When I heard Nikki Haley was going to hold a presser this morning to call about most of our tax returns being stolen from the Department of Revenue, my first thought was to wonder whom she would blame for a failure at her agency.
As it happened, she said that no one was to blame except the hacker — whom she portrayed as some sort of unstoppable super-villain.
She could be right as far as my knowledge of such things extends, although perhaps some of y’all may have other thoughts.
Anyway, here are some highlights of what she said:
- More than 150,000 people have signed up now for the protection being offered by the state.
- We have until the end of January to sign up for the credit protection that the state is offering, and the protection will be retroactive. (I don’t know how that works, but that’s what she said.)
- If you don’t have a computer or Internet access, call DOR and someone will do it for you while you’re on the phone. (Someone noted that people were having trouble getting through. Nikki said she and her husband got right through on Saturday, but then, they called during the Gamecocks’ game. She noted that for most people, it’s taking about 12 minutes to get through.)
- “We don’t know whose information was compromised.” SLED Chief Mark Keel, to whom the governor deferred repeatedly during the event, said it could be weeks before that is known.
- No one knows yet how much it will cost for the state to provide the ID protection it is offering to citizens free of charge. “We are in negotiations with Experian” on that, she said. The cost depends on how many sign up. All she could say was that the state will get a wholesale rate.
- How will it be paid for? She said that would be up to the General Assembly; the money will have to be appropriated.
- Why not just go ahead and enroll everybody in the protection? she was asked. Because tax records are confidential, and the state is not allowed to sign someone up for something that they might not want, she said.
- Most Social Security numbers are not encrypted, she said, either in the private or public sector. “This is not just a DOR problem; it’s an industry problem.” She said it was “the industry standard” that such information would not be encrypted.
- How will minors be covered? In the coming weeks, people who signed up for protection will get the opportunity to sign up for family plans to cover the children associated with their accounts.
When asked whether anyone in her administration has been disciplined over this, she said, “The person I hope will be disciplined is this international criminal that came in and hacked.”
“This wasn’t an issue where anyone in the agency could have avoided it. This wasn’t an issue where anyone in state government could have done something to avoid it. This is a situation that a sophisticated, intelligent criminal got into a database, that is unbelievably creative on how he did it, and now we’re having to deal with it,” she said. Earlier, she had said, “You know, it’s amazing, because when you are dealing with international hackers, you are dealing with a new, sophisticated type of intelligence that a lot of us have not dealt with.” She said if the CIA can be hacked into, anyone can.

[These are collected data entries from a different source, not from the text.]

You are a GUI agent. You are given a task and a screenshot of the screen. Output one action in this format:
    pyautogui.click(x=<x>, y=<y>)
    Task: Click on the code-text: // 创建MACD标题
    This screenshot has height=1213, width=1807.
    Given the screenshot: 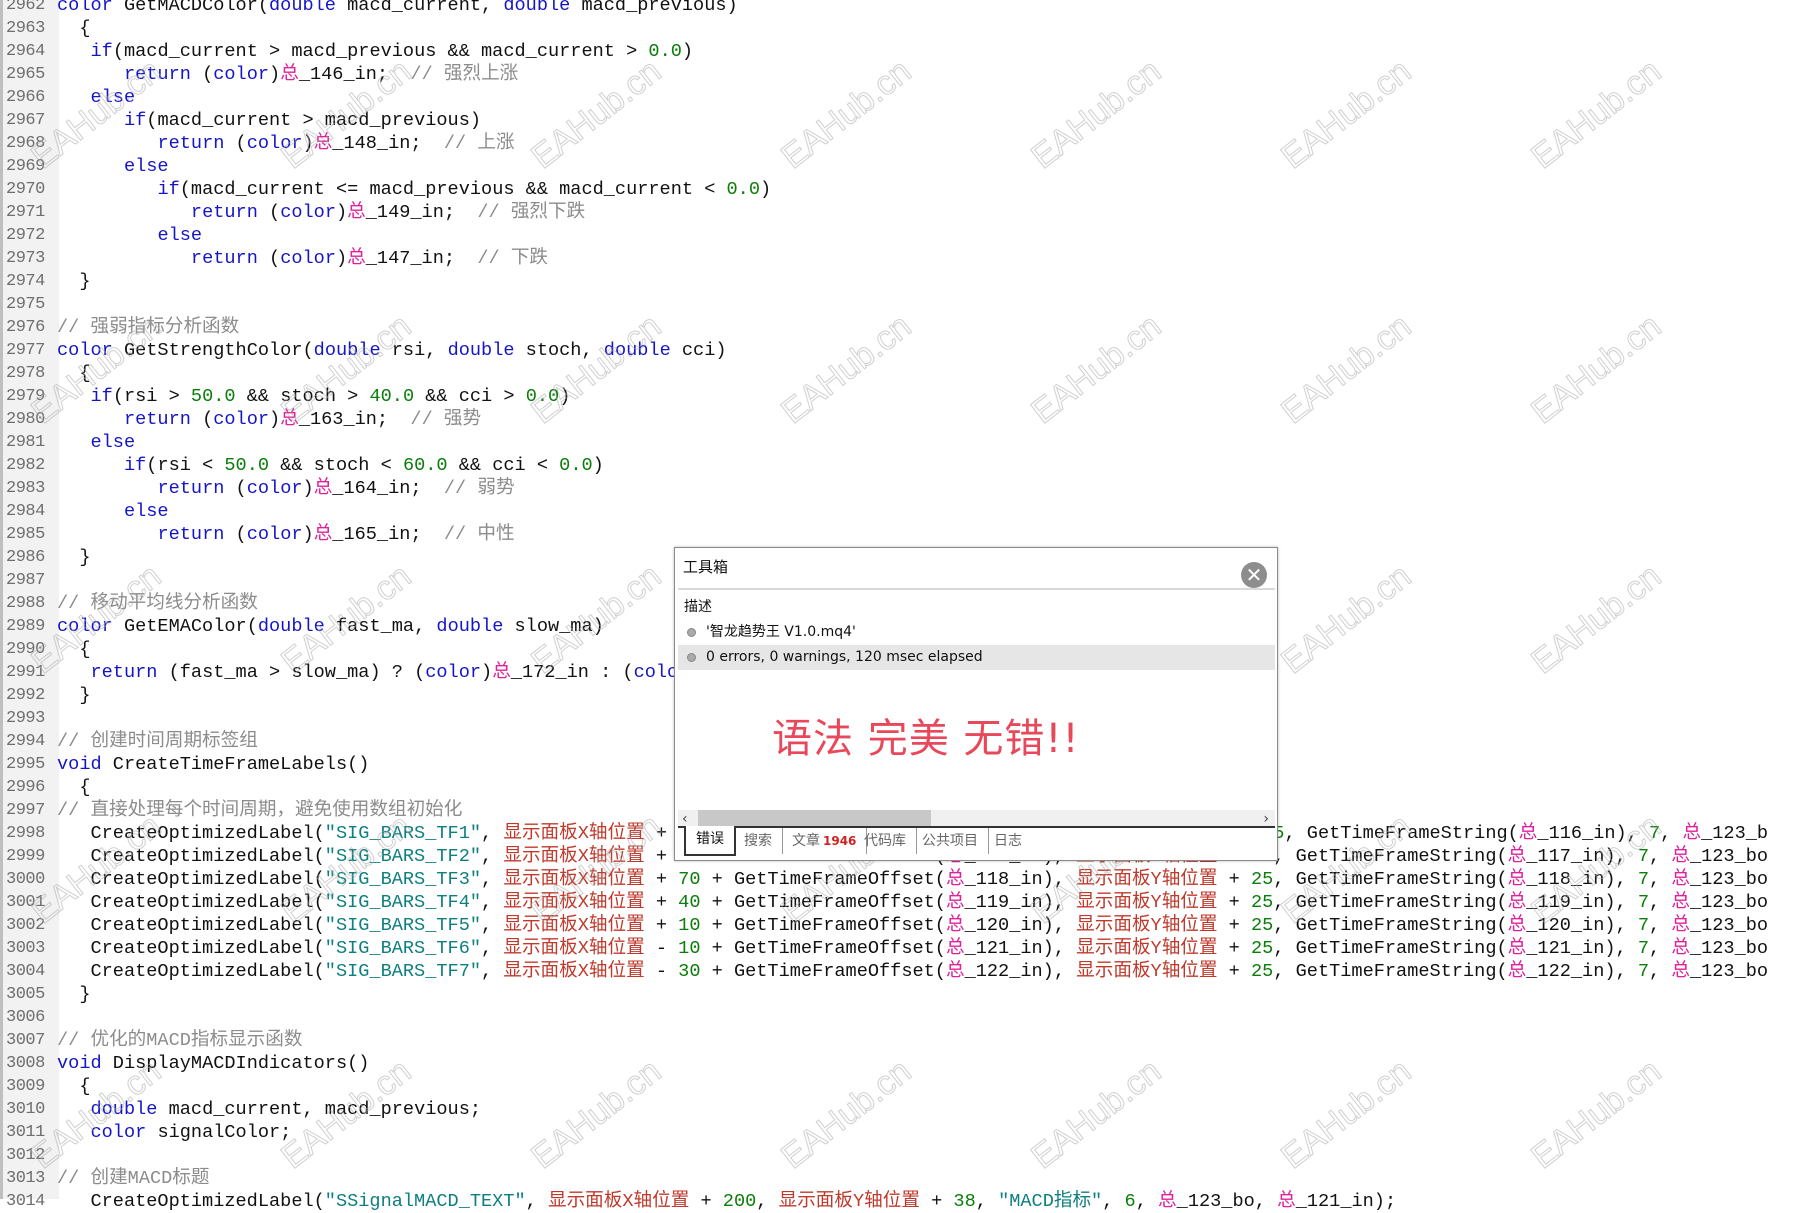 What is the action you would take?
    pyautogui.click(x=133, y=1178)
    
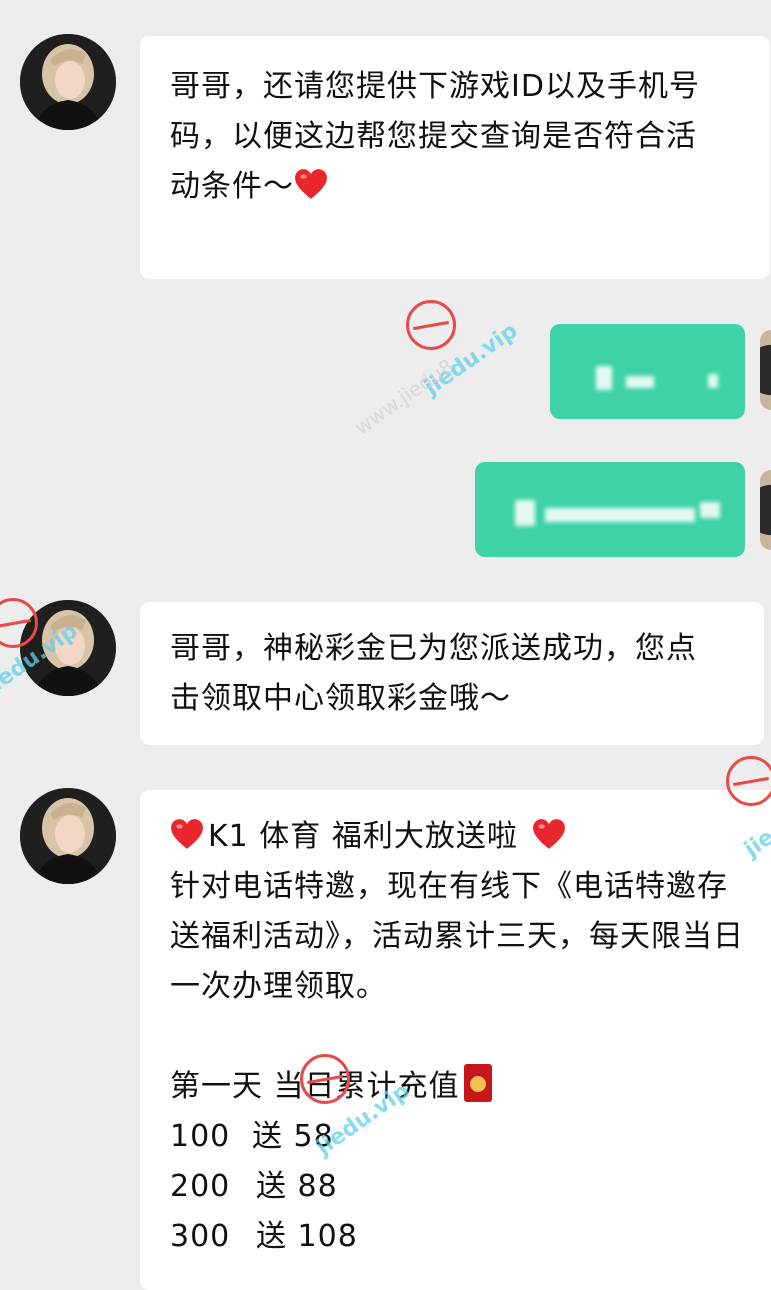  I want to click on message-line: 码，以便这边帮您提交查询是否符合活, so click(434, 136).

“It’s the new world in which we live in,” she said.
As for the point on which she is most vulnerable to criticism, she pointedly did deflect responsibility. She insisted that citizens were not notified earlier because she deferred to the judgment of law enforcement professionals, and said that was the appropriate thing to do in such a situation. In fact, emphasizing that she doesn’t accept blame for that, she had Mark Keel start off the press conference.
“I know that much has been made about the timing of making this public,” said Keel. “The timing of notifying the public… was dictated by law enforcement. It was done because we were conducting an investigation. We were trying to … protect this information as much as we possibly could, and by allowing us the time that we had to conduct our investigation, we believe that this information was better protected than it would have been otherwise.”
“It was done because we asked the administration to allow us time…,” he said.
Nikki Haley’s summary on it all? “It’s not the crisis itself; it’s how you handle it.” And she insisted over and over that the protection being offered to citizens after this breach is second-to-none. She said her family’s information was hacked several years ago, and “I wish we’d had what we are offering today.”